Yazmak
Bilmiyorum, sizlere de öyle oluyor mu fakat ben ne zaman bir yazı yazmak istesem, ilk olarak aklıma hep şikayetvari, olumsuz konular geliyor. Eğer yazının içeriği “veryansın” tadında olacak ise o konuyu hemen çöpe atıyorum. Bir yanlışa “-kendimce- haklı itiraz” olacak ise yazıyorum.
Aslında şikayet etmek, olumsuzdan bahsetmek tüm insanlığın kullandığı en etkili iletişim yöntemi değil mi? Gün içinde yaptığınız konuşmaların yüzde kaçının şikayet içerdiğini düşünün, eminim ziyadesiyle hayatınızda yer edindiğini göreceksiniz. Köşe yazılarına bakın; hep olumsuz konular, hep diğer taraf büyük bir şerefsizlik içerisinde. Sabah gazeteleri açın, akşam televizyona bakın: Yine kötü haberler. Dizi izleyin, film izleyin ve tamamen kurgu hikayeler gerçekmiş gibi kendinize bile isteye dert edinin. Dert edinin ki hem düşünecek hem de anlatacak konunuz olsun.

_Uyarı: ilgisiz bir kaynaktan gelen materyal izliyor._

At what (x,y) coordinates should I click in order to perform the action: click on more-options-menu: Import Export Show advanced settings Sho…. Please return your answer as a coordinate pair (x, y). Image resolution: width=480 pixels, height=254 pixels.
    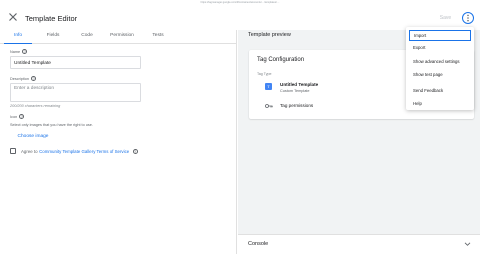
    Looking at the image, I should click on (440, 68).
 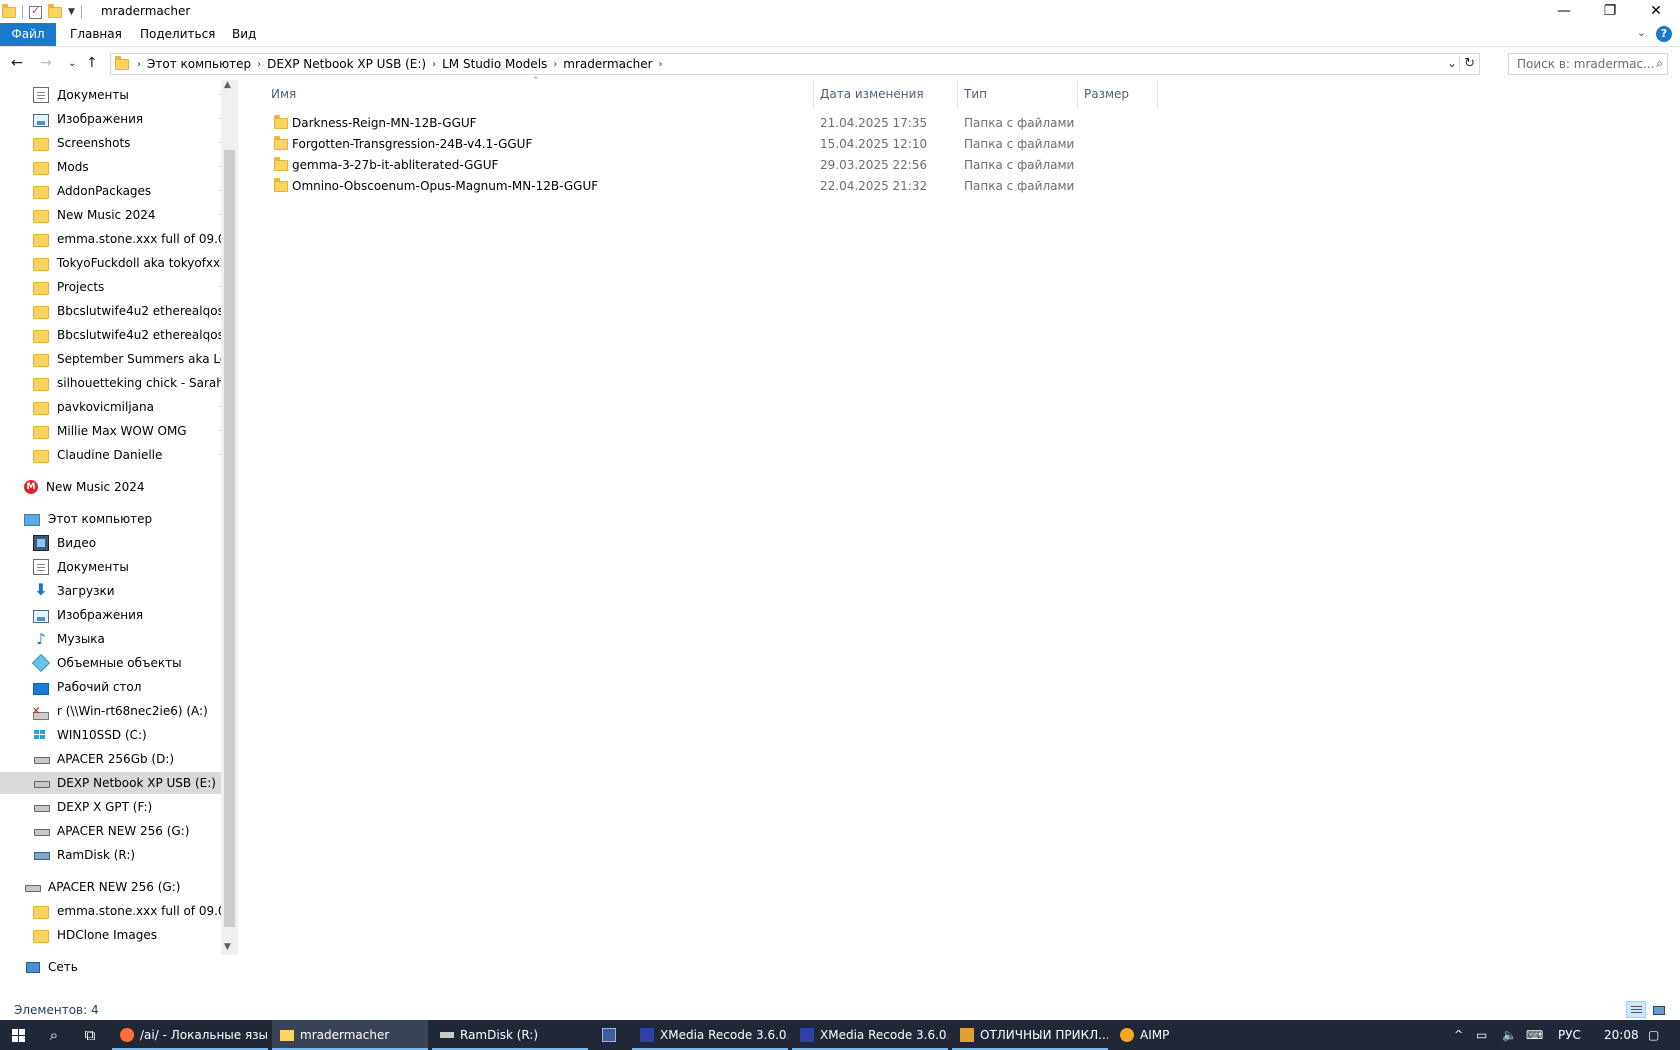 I want to click on tab-file: Файл, so click(x=28, y=34).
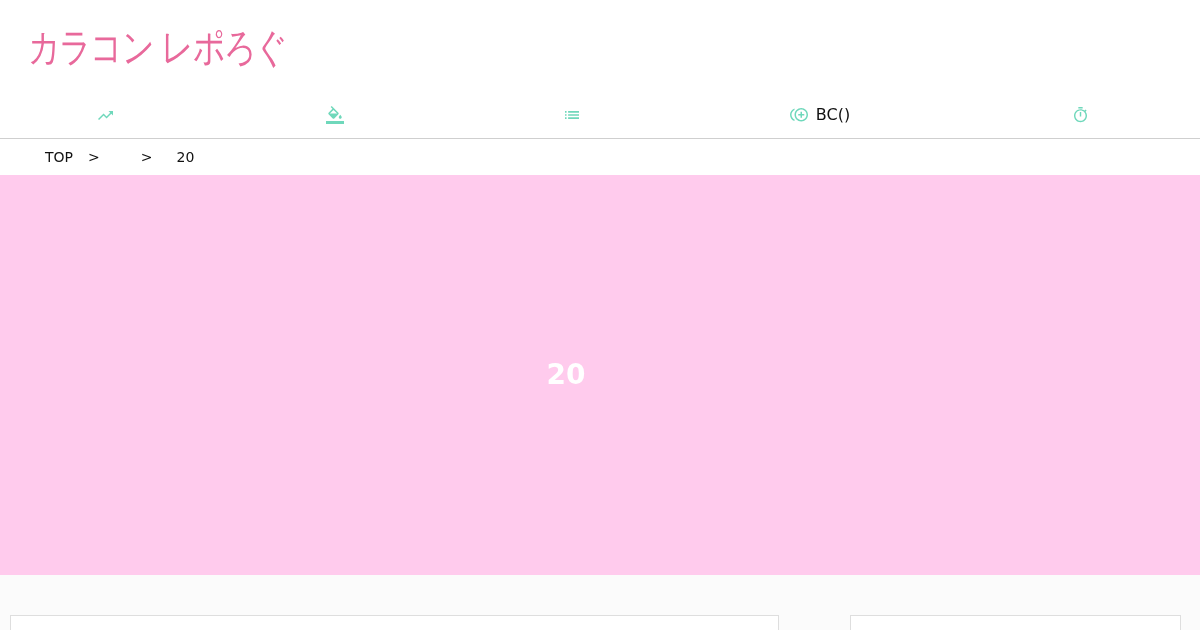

Olumsuzluk açısından benzeşen bir diğer iletişim yöntemi de “rekabet”. Rekabet için enerji harcamıyorsanız, onun adı fesatlık, hasetlik oluyor. Harcıyorsanız da azim, hırs oluyor. O da ayrı bir yıkıcı güç ama bu gücün de peşine insanlar takılıyor ve bir yerde bu da bir iletişim yöntemine dönüşüyor. Bir bakmışsınız “aman be bu da ne hırslı çocuk”tan, “azimli lider”e dönüşüyorsunuz.
“E ne var bunda, hepimiz insanız; iletişim kurmak için ortak duyguları kullanacağız tabii” dediğinizi duyar gibiyim. Ama hep mi kahır be kardeşim? İlla feleğin çemberinden geçmek mi gerek? Dünyada arabesk gibi bir kültür yaratmış bir ülkenin çocuklarına bu sorular tabii komik geliyor. Ben de bu yazımda sizlerle komedi üzerinden iletişim kurmuş olayım.